# [YOUR TASKS]
1) In the deferred compensation plan excerpt:
(a) What must an eligible employee complete to become a Participant?
(b) On what day, at the earliest, may deferrals commence?
(c) What must a Rollover Contribution be attributable to?
2) Transcribe the part of the deferred compensation plan excerpt starting with "3.96.040 Deferral of" and going on through "Eligible Rollover Plan.".
3) Go on with the deferred compensation plan excerpt from the point where it stops.

# [SELECTED EXCERPT]
---+---

3.    Persons described above shall be eligible to participate on the first Open Enrollment Period following employment with the Employer.

B.    Enrollment. An eligible employee may become a Participant by completing a Voluntary Salary Deferral Agreement and submitting it to the Employer during an Open Enrollment Period, subject to the approval of the Employer. Deferrals may commence no sooner than the first day of the month immediately following acceptance by the Employer of the Voluntary Salary Deferral Agreement. Enrollment during an Open Enrollment Period shall be effective on the date specified in Section 3.96.020 M. for such period.

(Ord. 2004-122 § 1 (part), 2004; Ord. 90-138 § 1 (part), 1990)

3.96.040 Deferral of Compensation.

A.    Types of Contributions:

1.    Annual Deferrals. The plan allows Participants to defer a portion of their compensation to the plan on a pre-tax basis. These contributions made to the plan are known as Annual Deferrals subject to the limitations discussed below. Annual Deferrals also include contributions made under the age 50 catch-up provision.

2.    Rollover Contribution. The plan allows Participants to make contributions to the plan when such contributions are attributable to a distribution from an Eligible Rollover Plan.

---+---

# [INFORMATION GIVEN]

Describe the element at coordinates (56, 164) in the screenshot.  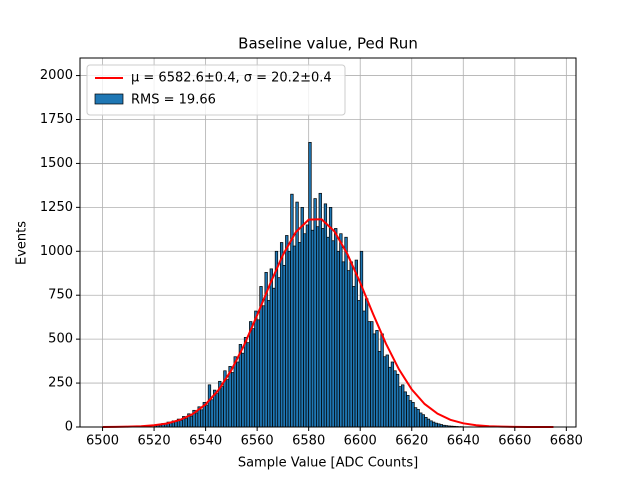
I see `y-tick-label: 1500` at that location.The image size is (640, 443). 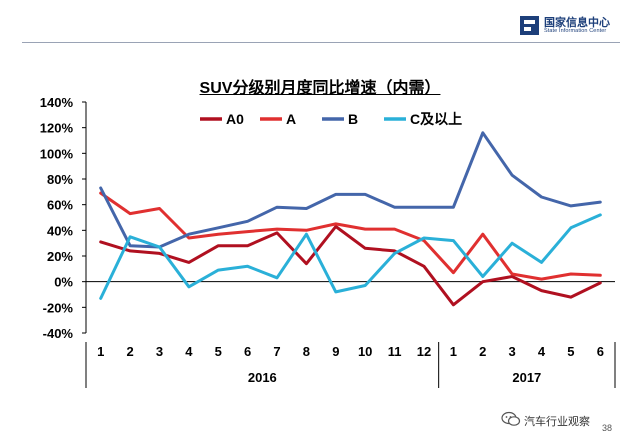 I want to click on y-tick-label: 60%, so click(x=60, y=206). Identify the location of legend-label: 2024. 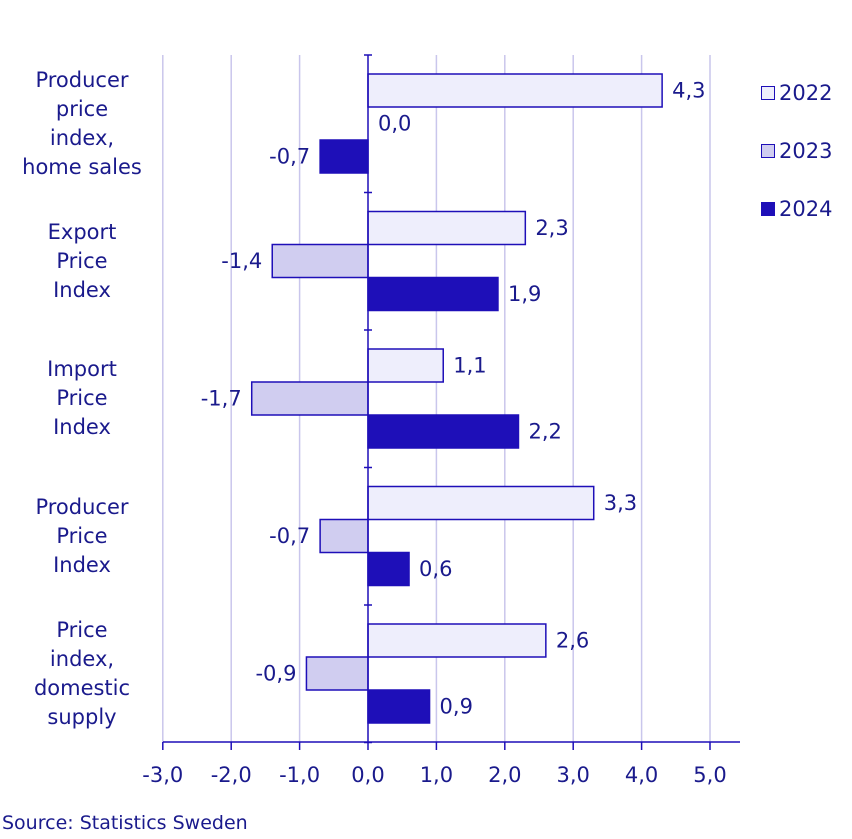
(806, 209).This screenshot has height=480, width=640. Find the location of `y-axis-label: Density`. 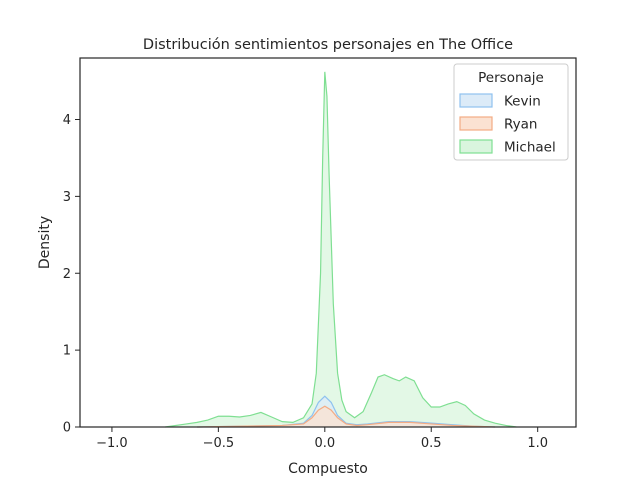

---+---

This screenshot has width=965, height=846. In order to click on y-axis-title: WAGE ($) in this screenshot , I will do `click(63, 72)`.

---+---

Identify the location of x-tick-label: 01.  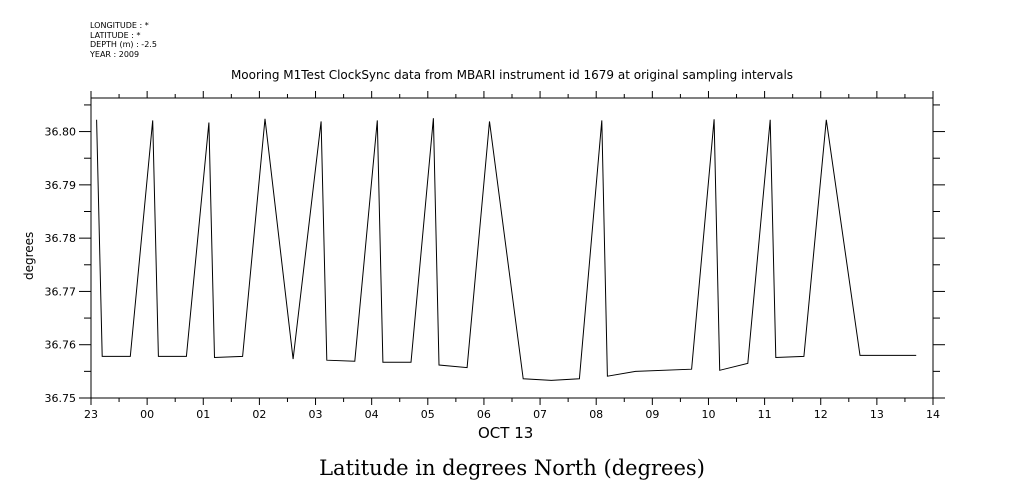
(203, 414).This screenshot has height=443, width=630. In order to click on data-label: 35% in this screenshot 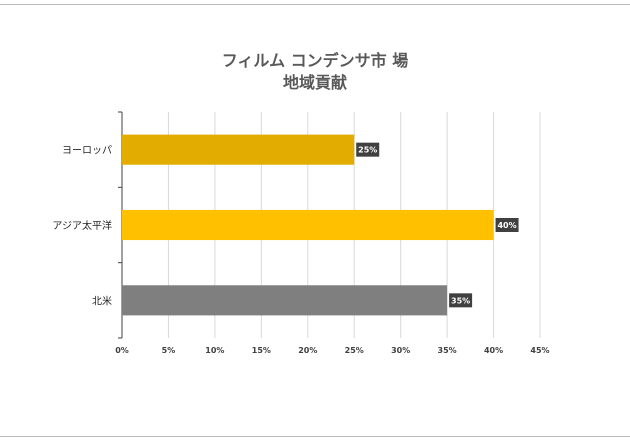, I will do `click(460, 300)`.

---+---

# [TASK-BY-TASK OUTPUTS]
1)
(a) A Voluntary Salary Deferral Agreement.
(b) The first day of the month immediately following the Employer's acceptance of the Voluntary Salary Deferral Agreement.
(c) A distribution from an Eligible Rollover Plan.

2)
3.96.040 Deferral of Compensation.

A.    Types of Contributions:

1.    Annual Deferrals. The plan allows Participants to defer a portion of their compensation to the plan on a pre-tax basis. These contributions made to the plan are known as Annual Deferrals subject to the limitations discussed below. Annual Deferrals also include contributions made under the age 50 catch-up provision.

2.    Rollover Contribution. The plan allows Participants to make contributions to the plan when such contributions are attributable to a distribution from an Eligible Rollover Plan.

3)
3.    Transfers. If permitted by a plan, a Participant may make tax-free exchange from another eligible 457(b) plan of a governmental employer, which allow such transfers, as long as the amount transferred is not actually received by the participant prior to the transfer.

B.    Deferral Procedure. Pursuant to a Voluntary Salary Deferral Agreement, each Participant’s Deferral amount shall be deducted from his or her paychecks in approximately equal increments throughout the year. The Deferral amount shall not be included as gross income on a Participant’s Federal Income Tax withholding statement (W-2 Form).

C.    Maximum Deferral.

1.    Primary Limitation. The maximum amount of Annual Deferrals that may be made to the plan for a Participant’s taxable year in most situations is the lesser of:

a.    100 percent of Includible Compensation or:

b.    • $11,000 in 2002

• $12,000 in 2003

• $13,000 in 2004

• $14,000 in 2005

• $15,000 in 2006

After 2006, the contributions limit will be indexed annually for inflation in $500 increments.

2.    Catch-up Limitation.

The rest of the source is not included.